Guns 'N' Roses at the House of Blues Sunset, March 12, 2012
Axl Rose at the Palladium last Friday
Miguel Vasconcellos/OC Weekly
Guns 'N' Roses
House of Blues Sunset
March 12, 2012
Axl Rose's version of Guns 'N' Roses (he was the only original member of the band onstage last night) should've given me up and down and inside out goosebumps at the House of Blues on Sunset last night. The band played all the songs I've loved since I bought Appetite For Destruction on tape with my own money: "Mr. Brownstone," "You're Crazy," "Welcome to the Jungle." He played in a sold-out venue that housed 1300, max. Clad in a leather jacket and black, studded hat, Axl slid and snaked up and down the stage like he did as a young 'un, and he growl-whined and hit all the high notes properly. Despite all this, the show failed to grab me by the gut.
The show, which started shortly after midnight, lasted almost three hours. (Yes, at 2:15 a.m., GNR were still going strong). And for the most part, it was an experience not to be missed. Axl Rose was back on Sunset Strip--his old stomping grounds. It should've been legendary. But it was mostly, it was like watching a movie remake of a favorite TV show (cough, 21 Jump Street, cough). There were vestiges of the real thing, and it's made to look and sound like the real thing, but it wasn't the real thing. (One of my favorite metaphysical moments of the night was the guitarist donned a hat and an unlit cigarette, ala Slash, to perform "Sweet Child O' Mine. Did that really happen? Yes, it did.)

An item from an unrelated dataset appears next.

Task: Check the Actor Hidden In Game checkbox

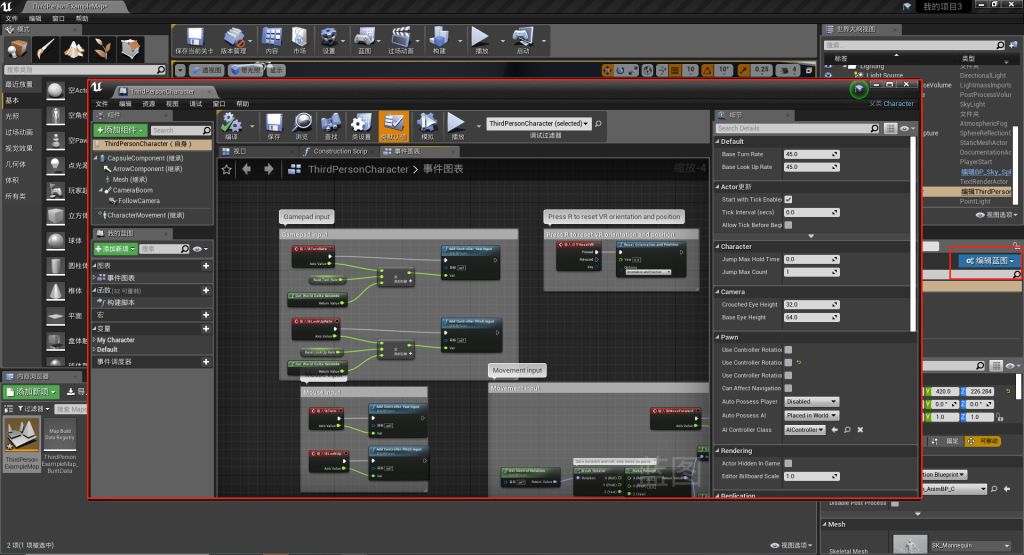Action: pyautogui.click(x=788, y=463)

The biggest reason for my disappointment was, obviously, because it wasn't really Guns 'N' Roses onstage--Rose is accompanied by a group of very accomplished musicians, and there were technically no low moments. There was GNR keyboardist Dizzy Reed, guitarists DJ Ashba, Richard Fortus and Ron "Bumblefoot" Thal, bassist Tommy Stinson, drummer Frank Ferrer and keyboardist Chris Pitman. But whatever illusion there was of GNR being a real band dissipated whenever Axl left the stage, leaving the rest of his bandmates the spotlight. They soloed magnificently, but they were solos built around famous rock & roll songs, such as "Teenage Wasteland" and "The Wall." It made it seemed like GNR's new members were part of the biggest cover band in the world. While all that instrumental fodder was going on, Axl left the stage to change his outfits (new leather jacket, new hats) or go to the bathroom.

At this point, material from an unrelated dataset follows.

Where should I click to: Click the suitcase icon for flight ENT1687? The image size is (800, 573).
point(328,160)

The second biggest reason it was disappointing? Axl just doesn't seem badass enough anymore. Even when they brought Sebastian Bach onstage, it just...didn't stoke the fire. When Guns 'N' Roses were the biggest band in the world, he was the perfect frontman. Aggressive, entitled, mysterious and dangerous. Now, with bandmates who look half his age, who kind of look like his former (more famous) bandmates, and an audience more prone to checking in on their babysitters than ripping their shirts off and crowdsurfing, it seems the edge is gone. And this version of GNR seems more than ever like a parody of itself.
Critic's Bias: Appetite for Destruction was the first tape I ever bought with my own money.
The Crowd: Older, sedate, sleepy, boozy.
Overheard in the crowd: (From a guy wearing a GNR shirt--yes, at the show!) "I've had this shirt since 1987. This is a classic!"
Random notebook dump: I was positive I was standing beside Luke Wilson at the show until he got yelled at by the merch guy for touching the display. So maybe it wasn't him. Lana Del Rey was also at the show.